This is an actual communication taken from a convicted sex trafficker in Cleveland, Ohio:
“Thank You for Your mail and the nice pic of [name redacted]. Tell her I’m as well looking forward to see her. Actually at now she still can tell certain wishes (up to a reasonable limit) what would she like as a present. I thought of bringing her something like soft toy (I was looking for a unicorn, what You told me she would like, but I sill did not find), but if she likes different I’m open for her ideas of course, for I want to see her smile. (But she should tell quickly for me time for buying is limited at now). Tell I am bringing coulored pencils, for she likes to paint and draw, and I like her to paint something for me during the time we have. Of course I do not want to spend the time by sitting in a restaurant for I want to be alone with her nearly all of the time.
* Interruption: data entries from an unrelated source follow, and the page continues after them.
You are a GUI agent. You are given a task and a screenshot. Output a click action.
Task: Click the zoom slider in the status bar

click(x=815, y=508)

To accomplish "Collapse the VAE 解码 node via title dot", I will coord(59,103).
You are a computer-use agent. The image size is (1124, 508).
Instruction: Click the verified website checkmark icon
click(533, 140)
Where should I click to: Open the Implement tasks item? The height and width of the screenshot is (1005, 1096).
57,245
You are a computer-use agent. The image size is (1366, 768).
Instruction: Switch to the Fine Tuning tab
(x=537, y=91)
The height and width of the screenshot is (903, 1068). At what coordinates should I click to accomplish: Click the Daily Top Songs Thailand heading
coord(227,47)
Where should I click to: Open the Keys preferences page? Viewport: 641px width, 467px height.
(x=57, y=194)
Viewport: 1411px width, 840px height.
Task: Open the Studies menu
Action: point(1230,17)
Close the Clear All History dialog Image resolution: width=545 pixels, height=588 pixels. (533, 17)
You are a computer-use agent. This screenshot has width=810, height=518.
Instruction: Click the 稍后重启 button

But I think she (and me) will be hungry at certain time and needed to have soft drinks or so. As I cannot go outside with her, perhaps it would be a good idea to buy take away on the way to the motel in the morning, so we stay in the room whole time. I was thinking about the question of sending a pic of me and I am hesitating for own safety reason. I will send You good description and will carry a pullover on the right arm, nobody else certainly will do; so recognizing will be very easy.
Thank You for today.
The above is the non-graphic example. I could easily scare you with the e-mail he sent about using sedatives, what he wanted to do to the child or how much he was willing to pay, but that wouldn’t protect your kid.
So here’s my advice:
Be a proud parent, or aunt, or uncle of family friend; but be very responsible and careful about what you post regarding the children in your life. Remember, kids have a right to privacy, just as much as adults do. The only difference is they can’t make the call about what you post.
Predators are out there, they are actively looking for children. Make sure they don’t have access to yours.